“Aku ingin mengenang malam indah ini bersama mba Andinah,” kata Jamirin.
Khas bahasa anak sekarang, “mbak” hanya ditulis “mba”. Salah tapi kaprah.
Lama-lama Andinah jengkel juga, karena WA-nya penuh dengan rayuan gombal.
Maka untuk pelajaran, WA ngajak kencan itu lalu disampaikan ke suami. Tentu saja Wahono marah pada pengirim WA.
Seperti Jember ini sudah kekurangan stok wanita, sampai-sampai bini orang pun ditaksirnya.
Agar tidak berlarut-larut, malam itu juga Wahono ke jembatan Sempolan yang dijanjikan Jamirin sebagai tempat pertemuan.
Ternyata benar anak muda itu sudah ada di motornya. Tapi begitu tahu yang datang justru suaminya, buruan Jamirin hendak kabur.
“Kacau, bagaimana urusannya, kok malah suaminya yang datang,” kata Jamiran sambil menstater motornya untuk kabur.

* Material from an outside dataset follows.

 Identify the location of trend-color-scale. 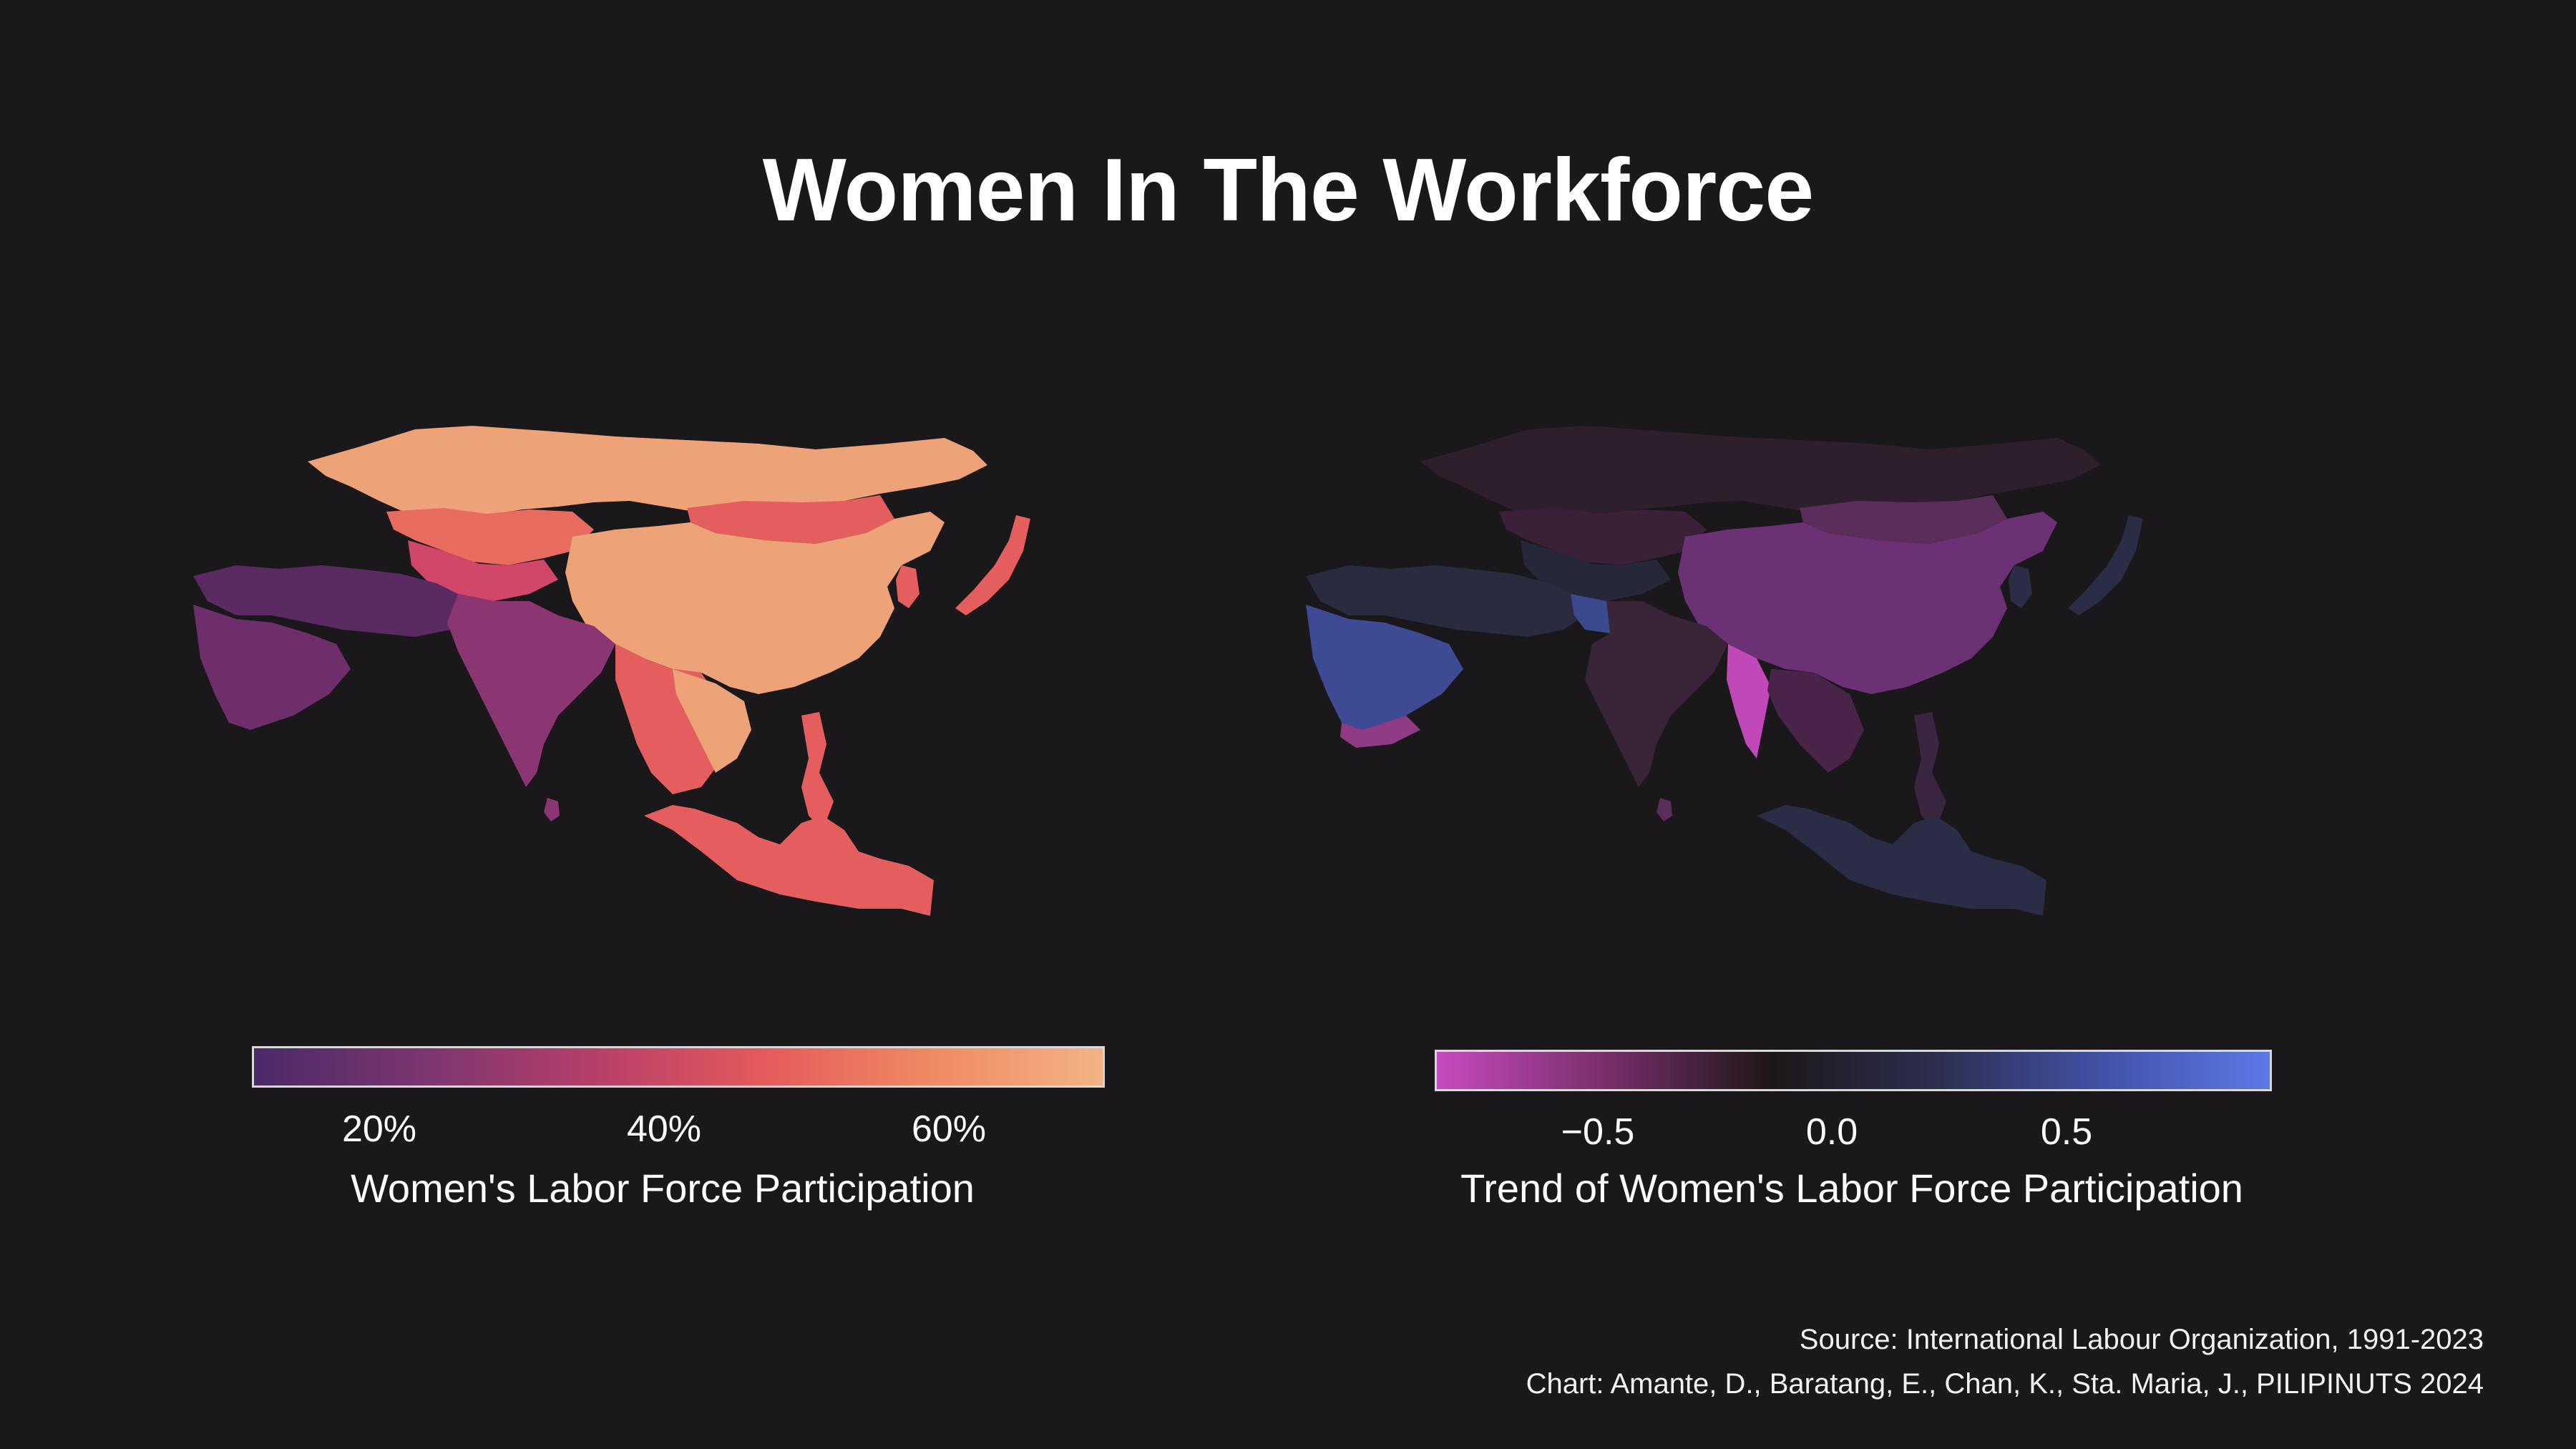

Sialnya, sepeda motor ketika distarter malah macet. Sambil memegangi stang motor Jamiran, Wahono mempertanyakan apa maksud WA-nya yang mengajak bertemu malam-malam di atas jembatan.
Apa mau jadi “Si Manis jembatan Sempolan”? Makin bingunglah Jamiran, sehingga akhirnya motor ditinggalkan dan kemudian......byurrrr dia terjun ke kali Kalisat di bawahnya yang beraliran deras dan keruh karena banjir.
Wahono pun segera malapor ke Polsek Silo, yang diteruskan ke Tim SAR. Malam itu juga diadakan pencarian, tapi belum ketemu juga.
Baru esok paginya Jamiran ditemukan dalam kondisi sudah meninggal, atau wafat menurut bahasa anak muda sekarang.